-- YOUR GOAL --
Rewrite every line of the entries below, from the line that contains "You are a computer-use agent. The" through the end of the entries, inclusive, with the requests left unchanged. Rescale each click coordinate in the answers by multiplying it by 0.8 and rounding to a whole number, with halves rounded up.

-- ENTRIES --
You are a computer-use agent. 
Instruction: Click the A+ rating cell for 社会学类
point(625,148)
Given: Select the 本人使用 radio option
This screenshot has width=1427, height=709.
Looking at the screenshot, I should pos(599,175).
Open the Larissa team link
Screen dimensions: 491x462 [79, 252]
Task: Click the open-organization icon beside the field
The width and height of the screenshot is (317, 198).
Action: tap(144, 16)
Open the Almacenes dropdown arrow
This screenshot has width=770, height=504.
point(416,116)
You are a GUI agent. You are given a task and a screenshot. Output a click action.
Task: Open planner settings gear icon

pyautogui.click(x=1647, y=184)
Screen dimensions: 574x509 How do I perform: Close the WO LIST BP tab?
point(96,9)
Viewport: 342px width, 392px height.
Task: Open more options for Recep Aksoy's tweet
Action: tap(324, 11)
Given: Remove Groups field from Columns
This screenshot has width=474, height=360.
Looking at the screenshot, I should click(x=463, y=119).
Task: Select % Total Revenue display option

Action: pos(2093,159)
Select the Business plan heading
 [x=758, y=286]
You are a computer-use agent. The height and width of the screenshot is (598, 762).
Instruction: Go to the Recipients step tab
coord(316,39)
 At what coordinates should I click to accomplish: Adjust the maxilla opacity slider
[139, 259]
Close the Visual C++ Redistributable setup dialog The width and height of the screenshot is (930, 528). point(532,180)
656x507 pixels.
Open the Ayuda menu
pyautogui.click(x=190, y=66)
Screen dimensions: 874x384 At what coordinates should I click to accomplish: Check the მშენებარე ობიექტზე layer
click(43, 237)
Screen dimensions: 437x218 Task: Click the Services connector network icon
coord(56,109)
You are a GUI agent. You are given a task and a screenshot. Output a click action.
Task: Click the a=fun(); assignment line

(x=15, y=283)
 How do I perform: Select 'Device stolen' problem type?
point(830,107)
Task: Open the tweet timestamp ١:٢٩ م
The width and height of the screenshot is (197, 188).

-- SOLUTION --
You are a computer-use agent. The height and width of the screenshot is (598, 762).
Instruction: Go to the Recipients step tab
coord(253,31)
 At what coordinates should I click to accomplish: Adjust the maxilla opacity slider
[111, 207]
Close the Visual C++ Redistributable setup dialog The width and height of the screenshot is (930, 528). point(426,144)
656x507 pixels.
Open the Ayuda menu
pyautogui.click(x=152, y=53)
Screen dimensions: 874x384 At what coordinates should I click to accomplish: Check the მშენებარე ობიექტზე layer
click(34, 190)
Screen dimensions: 437x218 Task: Click the Services connector network icon
coord(45,87)
You are a GUI agent. You are given a task and a screenshot. Output a click action.
Task: Click the a=fun(); assignment line

(x=12, y=226)
 How do I perform: Select 'Device stolen' problem type?
point(664,86)
Task: Open the tweet timestamp ١:٢٩ م
The width and height of the screenshot is (197, 188).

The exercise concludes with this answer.